Each Advent I mark the anniversary of my mother’s death. She was cut off in her 56th year in a bus accident in Israel. It was December 16, 1974. Those events are incredibly real to me even today. If I allow myself, I can easily come to tears — for example, thinking that my sons never knew her. We buried her the day after Christmas. What a precious Christmas it was!

Many of you will feel your loss this Christmas more pointedly than before. Don’t block it out. Let it come. Feel it. What is love for, if not to intensify our affections — both in life and death? But oh, do not be bitter. It is tragically self-destructive to be bitter.

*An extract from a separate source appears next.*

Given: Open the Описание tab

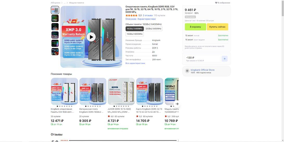Looking at the screenshot, I should 131,19.
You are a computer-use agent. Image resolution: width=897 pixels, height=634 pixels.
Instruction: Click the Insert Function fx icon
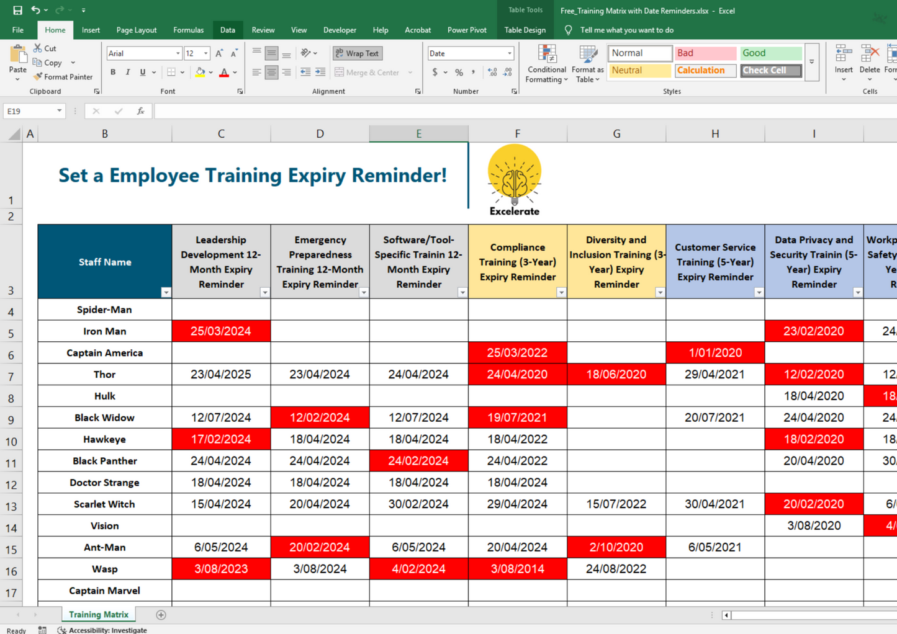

Jesus came at Christmas that we might have eternal life. “I came that they may have life and have it abundantly” (John 10:10). Elmer and Marion had discussed where they would spend their final years. Elmer said, “Marion and I agreed that our final home would be with the Lord.”

Do you feel restless for home? I have family coming home for the holidays. It feels good. I think the bottom-line reason for why it feels good is that they and I are destined in the depths of our being for an ultimate Homecoming. All other homecomings are foretastes. And foretastes are good.

Unless they become substitutes. Oh, don’t let all the sweet things of this season become substitutes of the final, great, all-satisfying Sweetness. Let every loss and every delight send your hearts a-homing after heaven.

Christmas. What is it but this: I came that they may have life? Marion Newstrum, Ruth Piper, and you and I — that we might have Life, now and forever.

Make your Now the richer and deeper this Christmas by drinking at the fountain of Forever. It is so near. 

©Desiring God https://www.desiringgod.org/articles/life-and-death-at-christmas--2


Prayer

Thanks be to God for his indescribable gift!
— 2 Corinthians 9:15
“… the boundless riches of Christ…” 
— Ephesians 3:8

Heavenly Father, of the long list of things for which we’re grateful today, none surpasses the “indescribable gift” and “boundless riches” of the Gospel of your grace. What we could never do for ourselves, Jesus did for us. What we need more than romance and riches, breath and bread, water and a worry-free life, you give us through our union with Christ. Hallelujah, and thank you! We also want to be specific about other thanks-worthy things today.

Thank you for putting an expiration date on every virus, all cancer, and each illness—mental, emotional, and physical. Healing and wholeness get the last word, not dying and death. Beauty wins, evil loses.

Thank you for already placing the government of the entire cosmos squarely on Jesus’ shoulders. Those shoulders that bore the cross for us, now bear the joy of making all things new.

Thank you, that even if we live to be 102 in this broken world, like my grandmother Smith, we’ll look back on it like it was a mere nanosecond. We’re destined for an eternity of perfect everything—especially our relationship with you, and each other. We’ll never harm, or be harmed. No more knowing in part, loving in part, or anything in part.

Father, may this day be an unusually kind, gentle, encouraging, grace-shaped, thanks-filled day. So very Amen we pray, in Jesus’ wonderful and merciful name.